Segment Start: SOURCE INFORMATION

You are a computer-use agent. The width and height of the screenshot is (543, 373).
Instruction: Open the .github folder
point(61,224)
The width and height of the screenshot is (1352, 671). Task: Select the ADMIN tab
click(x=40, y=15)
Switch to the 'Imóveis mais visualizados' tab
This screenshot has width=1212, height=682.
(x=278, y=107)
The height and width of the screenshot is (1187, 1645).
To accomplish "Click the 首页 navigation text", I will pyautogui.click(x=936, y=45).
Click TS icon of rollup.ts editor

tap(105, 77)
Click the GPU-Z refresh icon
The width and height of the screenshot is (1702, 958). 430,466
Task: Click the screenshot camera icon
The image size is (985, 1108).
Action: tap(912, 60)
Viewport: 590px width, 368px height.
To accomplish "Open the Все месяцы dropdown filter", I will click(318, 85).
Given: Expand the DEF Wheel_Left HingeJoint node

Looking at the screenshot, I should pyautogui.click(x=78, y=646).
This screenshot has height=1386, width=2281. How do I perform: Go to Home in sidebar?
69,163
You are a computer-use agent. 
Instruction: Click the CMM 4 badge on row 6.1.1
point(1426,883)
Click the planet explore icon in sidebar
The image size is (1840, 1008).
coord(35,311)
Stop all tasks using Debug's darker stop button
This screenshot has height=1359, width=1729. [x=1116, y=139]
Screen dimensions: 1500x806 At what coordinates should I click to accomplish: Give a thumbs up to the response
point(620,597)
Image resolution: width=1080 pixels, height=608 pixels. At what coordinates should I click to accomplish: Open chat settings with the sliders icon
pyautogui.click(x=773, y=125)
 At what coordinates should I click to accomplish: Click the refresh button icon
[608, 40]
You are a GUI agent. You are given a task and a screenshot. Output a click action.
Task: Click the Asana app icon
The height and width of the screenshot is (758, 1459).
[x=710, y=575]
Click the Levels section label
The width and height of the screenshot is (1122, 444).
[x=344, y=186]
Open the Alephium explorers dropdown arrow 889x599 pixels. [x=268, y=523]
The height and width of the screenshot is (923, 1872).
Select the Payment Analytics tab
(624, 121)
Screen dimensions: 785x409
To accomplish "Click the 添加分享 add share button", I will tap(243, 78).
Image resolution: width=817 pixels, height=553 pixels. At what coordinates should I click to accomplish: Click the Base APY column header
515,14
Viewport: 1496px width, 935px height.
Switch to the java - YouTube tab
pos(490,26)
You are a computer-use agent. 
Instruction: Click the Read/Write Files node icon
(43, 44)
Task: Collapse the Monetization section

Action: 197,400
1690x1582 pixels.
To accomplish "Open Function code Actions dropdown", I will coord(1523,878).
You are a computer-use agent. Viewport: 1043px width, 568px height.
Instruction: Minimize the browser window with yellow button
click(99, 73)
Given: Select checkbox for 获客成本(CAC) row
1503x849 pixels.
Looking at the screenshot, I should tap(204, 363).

Segment End: SOURCE INFORMATION

Which lines above contain the word "computer"? Show each of them.

You are a computer-use agent. The width and height of the screenshot is (543, 373).
You are a computer-use agent. 
You are a computer-use agent. 
You are a computer-use agent. Viewport: 1043px width, 568px height.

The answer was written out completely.